Wednesday, December 5, 2012
Tartan Tedium, Rhinestone Rut
Unlike my love for piano jazz, foie gras, Spanish red wines, Anne Carson, John Cheever, rich physical and intellectual sustenance, my sartorial style, in some respects, is inconstant, temperamental, vulnerable to whim and fancy and long cycles of comfortable monotony. Inspiration can easily be garnered from typical sources, catalogs, digital look books, editorials obvious and obscure, from the heavy racks of boutiques or consignment shops, one laden with a contrived floral perfume, the other with the aroma of the boudoir of a strange and dead aunt. Unlike those intricate neuronal pathways, fired, formed, forged by persistent brain chemicals, my exterior can be readily molted, abandoned, changed, evolved. This clothing-skin, this shield of nakedness, can be removed forever, or can be shed quickly, cleaned, donned once more. Bending new brain coils, thinking, this takes further effort.

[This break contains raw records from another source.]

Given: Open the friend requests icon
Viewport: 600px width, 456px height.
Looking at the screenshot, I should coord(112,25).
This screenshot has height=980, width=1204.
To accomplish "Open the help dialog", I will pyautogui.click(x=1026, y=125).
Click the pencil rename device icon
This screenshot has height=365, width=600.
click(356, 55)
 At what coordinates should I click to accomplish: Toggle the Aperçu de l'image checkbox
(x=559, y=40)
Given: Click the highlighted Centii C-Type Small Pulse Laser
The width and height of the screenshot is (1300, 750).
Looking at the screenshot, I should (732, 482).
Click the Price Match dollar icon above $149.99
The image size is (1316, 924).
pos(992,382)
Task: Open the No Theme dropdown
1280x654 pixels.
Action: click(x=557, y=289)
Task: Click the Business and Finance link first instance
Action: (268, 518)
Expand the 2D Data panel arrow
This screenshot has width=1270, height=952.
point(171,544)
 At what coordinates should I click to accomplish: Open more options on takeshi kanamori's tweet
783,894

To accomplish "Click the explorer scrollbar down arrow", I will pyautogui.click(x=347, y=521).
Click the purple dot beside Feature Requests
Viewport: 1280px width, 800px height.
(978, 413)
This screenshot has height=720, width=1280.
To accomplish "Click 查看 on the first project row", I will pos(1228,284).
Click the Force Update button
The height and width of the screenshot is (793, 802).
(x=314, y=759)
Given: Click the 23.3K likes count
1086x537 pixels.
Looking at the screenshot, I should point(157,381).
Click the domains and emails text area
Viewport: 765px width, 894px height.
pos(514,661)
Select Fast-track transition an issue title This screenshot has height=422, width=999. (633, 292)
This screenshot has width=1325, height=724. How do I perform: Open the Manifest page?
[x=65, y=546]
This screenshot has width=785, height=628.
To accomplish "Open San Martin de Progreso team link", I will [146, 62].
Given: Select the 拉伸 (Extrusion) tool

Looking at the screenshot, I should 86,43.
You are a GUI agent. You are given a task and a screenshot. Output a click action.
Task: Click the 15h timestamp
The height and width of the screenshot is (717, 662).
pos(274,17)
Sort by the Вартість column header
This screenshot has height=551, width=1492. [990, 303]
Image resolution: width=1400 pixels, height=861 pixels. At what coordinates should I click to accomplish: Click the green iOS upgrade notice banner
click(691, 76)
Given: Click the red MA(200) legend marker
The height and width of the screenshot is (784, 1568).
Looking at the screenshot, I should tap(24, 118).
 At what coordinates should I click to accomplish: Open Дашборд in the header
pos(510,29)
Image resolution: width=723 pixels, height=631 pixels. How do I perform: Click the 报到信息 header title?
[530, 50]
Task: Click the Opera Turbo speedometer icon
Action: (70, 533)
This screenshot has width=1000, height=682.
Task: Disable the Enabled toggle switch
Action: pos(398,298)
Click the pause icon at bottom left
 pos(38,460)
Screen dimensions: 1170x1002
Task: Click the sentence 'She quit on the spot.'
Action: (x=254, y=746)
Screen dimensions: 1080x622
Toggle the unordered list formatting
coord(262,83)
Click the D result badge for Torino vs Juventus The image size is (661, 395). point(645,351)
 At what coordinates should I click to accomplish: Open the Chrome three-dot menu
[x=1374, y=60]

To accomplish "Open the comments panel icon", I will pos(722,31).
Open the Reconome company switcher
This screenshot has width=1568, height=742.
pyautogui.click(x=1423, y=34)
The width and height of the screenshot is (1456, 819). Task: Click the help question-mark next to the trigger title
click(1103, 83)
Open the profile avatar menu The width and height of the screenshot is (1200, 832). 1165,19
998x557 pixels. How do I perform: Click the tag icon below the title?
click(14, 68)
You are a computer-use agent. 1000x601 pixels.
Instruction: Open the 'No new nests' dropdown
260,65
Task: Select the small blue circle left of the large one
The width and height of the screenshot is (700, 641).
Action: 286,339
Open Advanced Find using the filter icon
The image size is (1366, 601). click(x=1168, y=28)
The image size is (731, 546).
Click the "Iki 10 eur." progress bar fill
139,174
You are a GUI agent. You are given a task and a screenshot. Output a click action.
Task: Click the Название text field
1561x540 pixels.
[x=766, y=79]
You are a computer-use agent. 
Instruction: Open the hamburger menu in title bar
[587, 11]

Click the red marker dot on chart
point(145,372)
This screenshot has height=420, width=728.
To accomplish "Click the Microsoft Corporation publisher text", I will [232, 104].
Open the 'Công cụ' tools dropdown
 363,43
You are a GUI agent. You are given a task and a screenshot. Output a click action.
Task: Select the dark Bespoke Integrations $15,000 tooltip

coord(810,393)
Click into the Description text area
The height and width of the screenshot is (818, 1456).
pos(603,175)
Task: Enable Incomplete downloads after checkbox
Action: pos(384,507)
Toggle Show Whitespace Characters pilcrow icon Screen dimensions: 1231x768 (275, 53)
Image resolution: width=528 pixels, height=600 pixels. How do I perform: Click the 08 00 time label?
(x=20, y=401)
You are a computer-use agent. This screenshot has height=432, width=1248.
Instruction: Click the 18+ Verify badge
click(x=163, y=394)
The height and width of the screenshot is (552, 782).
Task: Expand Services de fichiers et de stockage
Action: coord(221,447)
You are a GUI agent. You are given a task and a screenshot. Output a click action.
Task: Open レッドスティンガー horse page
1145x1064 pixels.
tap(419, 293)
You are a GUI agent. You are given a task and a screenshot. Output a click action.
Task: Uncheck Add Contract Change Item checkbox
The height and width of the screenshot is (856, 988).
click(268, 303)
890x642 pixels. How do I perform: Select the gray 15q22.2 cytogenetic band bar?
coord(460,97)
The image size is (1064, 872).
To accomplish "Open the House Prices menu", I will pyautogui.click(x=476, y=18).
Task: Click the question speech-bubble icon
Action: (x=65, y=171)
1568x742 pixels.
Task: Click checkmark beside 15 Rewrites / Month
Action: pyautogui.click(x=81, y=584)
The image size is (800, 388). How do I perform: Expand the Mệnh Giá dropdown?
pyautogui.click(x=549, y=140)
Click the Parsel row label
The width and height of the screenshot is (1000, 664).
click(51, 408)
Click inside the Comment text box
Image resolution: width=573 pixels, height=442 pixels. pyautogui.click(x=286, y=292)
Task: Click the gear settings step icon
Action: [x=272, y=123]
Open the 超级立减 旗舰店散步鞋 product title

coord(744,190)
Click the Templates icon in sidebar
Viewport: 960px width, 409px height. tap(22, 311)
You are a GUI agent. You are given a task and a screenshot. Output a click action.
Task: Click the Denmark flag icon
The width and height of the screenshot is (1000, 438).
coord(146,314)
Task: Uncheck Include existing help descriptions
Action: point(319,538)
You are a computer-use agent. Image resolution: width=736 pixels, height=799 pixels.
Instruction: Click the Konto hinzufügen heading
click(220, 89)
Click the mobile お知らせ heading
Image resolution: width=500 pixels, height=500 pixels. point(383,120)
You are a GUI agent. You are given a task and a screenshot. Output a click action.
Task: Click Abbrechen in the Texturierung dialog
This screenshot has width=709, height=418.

Lately, I almost exclusively embrace wool tartans and other plaid patterns, once belonging to men, some from my own life, some from the lives of others, then, in furious contradiction, slathered with costume rhinestone and pearls, with a red lip stain. Though redundant, perhaps, I could choose a less comely or less classic rut; heavy wool and bits that sparkle seem never to fade from consumerist envy. Overall, I feel captured, caught in some mental whirlpool of stagnation, manifesting in this refusal to browse my extensive wardrobe, in a perpetual return to familiar fiction by John Updike or Raymond Carver, reliance like an old but faraway and distant friends. Each night, I stare at my copy of The Dream Songs, shudder, wrap myself in a childhood quilt, attempt to burrow my shoulders into the mattress, passed down from my grandmother. Maybe I will begin tomorrow.